In recent training for priesthood leaders from China and Hong Kong, Elder Quentin L. Cook’s guidance included a valuable reminder to be fair to our employers and not disappoint them. He quoted President Gordon B. Hinckley who said “You must not rob your employer of the time and
energy that are rightfully his.” This principle has been taught many times, but busy priesthood leaders may benefit from a reminder not to take shortcuts with our employers and to not only be fair, but to be productive and valuable as employees.
Here is the context of a statement from President Hinckley on not robbing employers from his October 1988 Conference address, “To the Bishops of the Church“:
I know that the work is hard at times. There are never enough hours to
get it done. The calls are numerous and frequent. You have other things
to do. That is true. You must not rob your employer of the time and
energy that are rightfully his. You must not rob your family of time
which belongs to them. But as most of you have come to know, as you seek
for divine guidance, you are blessed with wisdom beyond your own and
strength and capacity you did not know you had. It is possible to budget
your time so that you neglect neither your employer, your family, nor
Also, in the Worldwide Leadership Training Meeting, June 21, 2003, President Hinckley said, “You have an obligation. Be honest with your employer. Do not do Church work on his time” (as cited by Claudio R. M. Costa, “Priesthood Responsibilities,” April 2009 General Conference).

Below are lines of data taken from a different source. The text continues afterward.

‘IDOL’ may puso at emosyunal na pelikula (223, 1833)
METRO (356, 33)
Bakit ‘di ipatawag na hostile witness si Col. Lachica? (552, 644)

Each of us will have to struggle with this to make sure we really are profitable employees and diligent and faithful stewards at work. I write this fully aware of the challenges and temptations (yes, temptations) that Church service can bring in our employment. For example, to attend the Saturday morning regional training in Hong Kong where I would be inspired and uplifted by Elder Cook and several other General Authorities, I had to take a day off work since that particular Saturday was on one of those annoying Chinese holiday weekends where the government asks Chinese companies to have everybody work on a Saturday or Sunday to compensate for an extra day or two during the week. In this case, a one-day Tuesday holiday, the Dragon Boat Festival, became a generous 3-day holiday (Sunday, Monday, and Tuesday) by having us work on Saturday.
Further, in order to catch the flight from Shanghai to get to Hong Kong at a reasonable time, I had to leave work an hour early. I tried to compensate by coming into work early and obtaining permission from my boss to do this, but it’s fair to say I would have been a better employee by being there longer on Friday and being there all day on Saturday. Perhaps if I have been more inspired, I would have sensed that my 6:40 PM flight would be delayed by four hours and there would be no need to leave early! Fortunately, I got to my hotel at a “reasonable” time, 2:30 AM, and managed to get 4 hours of sleep and honestly didn’t feel tired at all during the training event. It was well worth my sacrifice of time, but I need to ensure that the sacrifice is mine and not my employers’.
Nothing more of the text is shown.